One of the largest employers in Sault Ste. Marie, Ontario is nearing completion of a major project that will support jobs as the province and country work to recover the economy from the COVID-19 pandemic.
The $36-million expansion of the Tenaris Algoma Tubes steel pipe mill is based on expectations and commitments by the company and its oil and gas customers that demand for Canadian natural gas and natural gas liquids will continue to be important.
“As the world is looking for strategies that help reduce GHG emissions, our natural gas and our liquids are an important resource. We’ve continued to invest in our manufacturing capabilities to serve our Canadian oil and gas clients even in these down times, and we’re going to continue looking at other ways to invest in the future,” says Tenaris vice-president Dave McHattie.
“There are a lot of negative winds, but we do see that the world needs more Canada, and Ontario is going to benefit as much as Western Canada benefits because the supply chain links are very strong. We are continually working with the oil and gas industry to illustrate these benefits.”
Cody Alexander has worked at Algoma Tubes since December 2001, not long after its opening in September 2000. A team leader at the plant, he is also president of United Steel Workers Local 9548, which represents its hourly employees.

## [Assignment]
Quote the passage of the article on the Tenaris Algoma Tubes expansion that begins with the words "One of the largest" and ends after the words "the COVID-19 pandemic.". Rely solely on the article for your answers.

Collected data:
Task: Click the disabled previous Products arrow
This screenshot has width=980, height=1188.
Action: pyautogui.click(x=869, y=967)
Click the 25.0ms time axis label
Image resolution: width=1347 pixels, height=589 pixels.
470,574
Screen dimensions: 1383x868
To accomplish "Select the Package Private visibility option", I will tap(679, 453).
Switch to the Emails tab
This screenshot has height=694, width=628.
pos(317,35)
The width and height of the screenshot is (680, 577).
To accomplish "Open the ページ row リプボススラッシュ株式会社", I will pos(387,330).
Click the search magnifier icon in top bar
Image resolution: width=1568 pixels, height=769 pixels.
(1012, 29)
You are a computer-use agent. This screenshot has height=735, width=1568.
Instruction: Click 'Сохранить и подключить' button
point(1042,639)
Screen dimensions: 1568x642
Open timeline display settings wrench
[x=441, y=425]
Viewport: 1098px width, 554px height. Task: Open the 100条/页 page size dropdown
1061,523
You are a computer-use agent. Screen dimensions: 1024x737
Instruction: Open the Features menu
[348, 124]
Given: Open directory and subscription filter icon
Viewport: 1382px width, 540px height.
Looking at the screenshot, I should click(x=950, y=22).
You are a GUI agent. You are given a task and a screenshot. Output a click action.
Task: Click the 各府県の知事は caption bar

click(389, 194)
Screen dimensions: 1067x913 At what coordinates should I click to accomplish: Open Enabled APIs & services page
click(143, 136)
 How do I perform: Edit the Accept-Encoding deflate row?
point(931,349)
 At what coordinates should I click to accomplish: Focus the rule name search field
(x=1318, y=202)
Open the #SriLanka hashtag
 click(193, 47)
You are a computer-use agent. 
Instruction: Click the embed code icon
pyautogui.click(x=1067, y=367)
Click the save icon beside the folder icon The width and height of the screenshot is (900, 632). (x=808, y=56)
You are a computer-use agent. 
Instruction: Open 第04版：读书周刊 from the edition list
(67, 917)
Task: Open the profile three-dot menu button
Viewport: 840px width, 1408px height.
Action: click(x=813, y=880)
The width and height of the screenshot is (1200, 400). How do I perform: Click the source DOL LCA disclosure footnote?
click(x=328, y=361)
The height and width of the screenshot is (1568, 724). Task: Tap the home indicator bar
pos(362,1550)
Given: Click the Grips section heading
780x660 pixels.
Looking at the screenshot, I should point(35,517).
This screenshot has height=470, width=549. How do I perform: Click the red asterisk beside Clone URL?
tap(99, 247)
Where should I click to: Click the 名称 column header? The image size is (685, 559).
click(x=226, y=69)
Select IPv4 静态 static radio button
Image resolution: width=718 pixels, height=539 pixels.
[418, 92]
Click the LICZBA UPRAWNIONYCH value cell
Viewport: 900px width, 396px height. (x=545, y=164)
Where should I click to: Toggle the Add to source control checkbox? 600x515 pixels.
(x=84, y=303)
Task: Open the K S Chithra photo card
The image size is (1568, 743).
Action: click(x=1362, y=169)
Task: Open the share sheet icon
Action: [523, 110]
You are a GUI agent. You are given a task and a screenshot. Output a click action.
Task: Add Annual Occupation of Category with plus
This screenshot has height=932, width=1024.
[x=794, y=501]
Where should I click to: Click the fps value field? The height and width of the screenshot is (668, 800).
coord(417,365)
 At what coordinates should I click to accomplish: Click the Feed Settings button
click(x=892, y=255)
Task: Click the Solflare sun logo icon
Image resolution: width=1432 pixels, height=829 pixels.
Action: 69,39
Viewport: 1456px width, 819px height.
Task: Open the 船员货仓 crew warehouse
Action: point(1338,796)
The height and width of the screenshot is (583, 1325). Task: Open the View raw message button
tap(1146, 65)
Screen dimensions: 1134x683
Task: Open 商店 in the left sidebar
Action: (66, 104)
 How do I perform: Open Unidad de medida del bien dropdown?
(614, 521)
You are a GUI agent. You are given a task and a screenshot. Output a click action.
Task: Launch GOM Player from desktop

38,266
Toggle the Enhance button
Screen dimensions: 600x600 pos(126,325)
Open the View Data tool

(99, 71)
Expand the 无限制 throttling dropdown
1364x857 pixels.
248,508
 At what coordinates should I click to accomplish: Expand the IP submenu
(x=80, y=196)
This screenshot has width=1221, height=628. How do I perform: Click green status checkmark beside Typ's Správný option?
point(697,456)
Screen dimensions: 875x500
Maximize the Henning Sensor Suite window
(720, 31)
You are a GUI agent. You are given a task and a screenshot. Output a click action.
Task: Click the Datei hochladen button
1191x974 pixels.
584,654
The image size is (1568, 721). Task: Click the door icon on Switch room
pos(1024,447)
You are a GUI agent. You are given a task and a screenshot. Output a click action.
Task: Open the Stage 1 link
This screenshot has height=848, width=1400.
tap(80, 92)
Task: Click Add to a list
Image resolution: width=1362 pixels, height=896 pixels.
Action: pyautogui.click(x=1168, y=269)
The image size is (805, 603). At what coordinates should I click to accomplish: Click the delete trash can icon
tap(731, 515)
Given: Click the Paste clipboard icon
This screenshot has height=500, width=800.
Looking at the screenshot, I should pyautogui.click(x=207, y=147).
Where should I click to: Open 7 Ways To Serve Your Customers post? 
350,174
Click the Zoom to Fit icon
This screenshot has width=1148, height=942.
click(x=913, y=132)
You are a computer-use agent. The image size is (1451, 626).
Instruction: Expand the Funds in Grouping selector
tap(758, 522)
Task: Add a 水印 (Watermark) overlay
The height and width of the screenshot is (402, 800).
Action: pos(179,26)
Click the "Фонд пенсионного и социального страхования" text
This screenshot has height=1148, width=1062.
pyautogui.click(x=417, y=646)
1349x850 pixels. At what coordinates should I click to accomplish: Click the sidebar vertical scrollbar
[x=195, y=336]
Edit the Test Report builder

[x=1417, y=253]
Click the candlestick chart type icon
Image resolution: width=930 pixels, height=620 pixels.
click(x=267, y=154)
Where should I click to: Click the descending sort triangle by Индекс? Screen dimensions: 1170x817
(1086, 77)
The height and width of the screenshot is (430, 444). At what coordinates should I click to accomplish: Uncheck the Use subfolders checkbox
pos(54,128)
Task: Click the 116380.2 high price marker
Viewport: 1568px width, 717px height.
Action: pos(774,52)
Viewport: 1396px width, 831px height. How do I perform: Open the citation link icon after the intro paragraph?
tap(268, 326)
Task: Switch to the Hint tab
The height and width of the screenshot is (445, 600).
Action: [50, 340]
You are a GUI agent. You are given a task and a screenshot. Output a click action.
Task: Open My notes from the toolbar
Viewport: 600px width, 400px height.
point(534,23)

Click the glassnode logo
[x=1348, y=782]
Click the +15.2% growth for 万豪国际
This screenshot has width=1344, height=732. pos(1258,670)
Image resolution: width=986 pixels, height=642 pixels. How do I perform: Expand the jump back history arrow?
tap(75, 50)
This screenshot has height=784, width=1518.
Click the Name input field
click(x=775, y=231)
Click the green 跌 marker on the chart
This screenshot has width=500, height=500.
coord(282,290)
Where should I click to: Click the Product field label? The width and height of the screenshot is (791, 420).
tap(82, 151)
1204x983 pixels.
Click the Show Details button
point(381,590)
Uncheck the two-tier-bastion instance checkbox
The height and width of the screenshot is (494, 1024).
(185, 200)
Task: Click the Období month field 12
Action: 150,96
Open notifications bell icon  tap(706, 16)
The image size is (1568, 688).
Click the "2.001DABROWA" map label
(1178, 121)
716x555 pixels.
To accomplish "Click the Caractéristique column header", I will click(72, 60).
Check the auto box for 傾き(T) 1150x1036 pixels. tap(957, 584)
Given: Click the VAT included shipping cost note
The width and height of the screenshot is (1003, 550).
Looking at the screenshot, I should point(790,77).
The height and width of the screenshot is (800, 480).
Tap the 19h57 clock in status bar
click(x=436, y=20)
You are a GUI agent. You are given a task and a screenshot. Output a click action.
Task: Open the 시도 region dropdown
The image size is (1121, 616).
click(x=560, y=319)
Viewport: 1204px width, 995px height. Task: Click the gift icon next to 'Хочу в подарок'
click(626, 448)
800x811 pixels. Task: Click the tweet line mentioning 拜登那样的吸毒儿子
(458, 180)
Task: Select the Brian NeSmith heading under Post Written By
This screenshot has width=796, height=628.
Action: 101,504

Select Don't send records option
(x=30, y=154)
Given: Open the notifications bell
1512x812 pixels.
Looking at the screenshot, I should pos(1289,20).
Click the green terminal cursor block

## [Answer below]
One of the largest employers in Sault Ste. Marie, Ontario is nearing completion of a major project that will support jobs as the province and country work to recover the economy from the COVID-19 pandemic.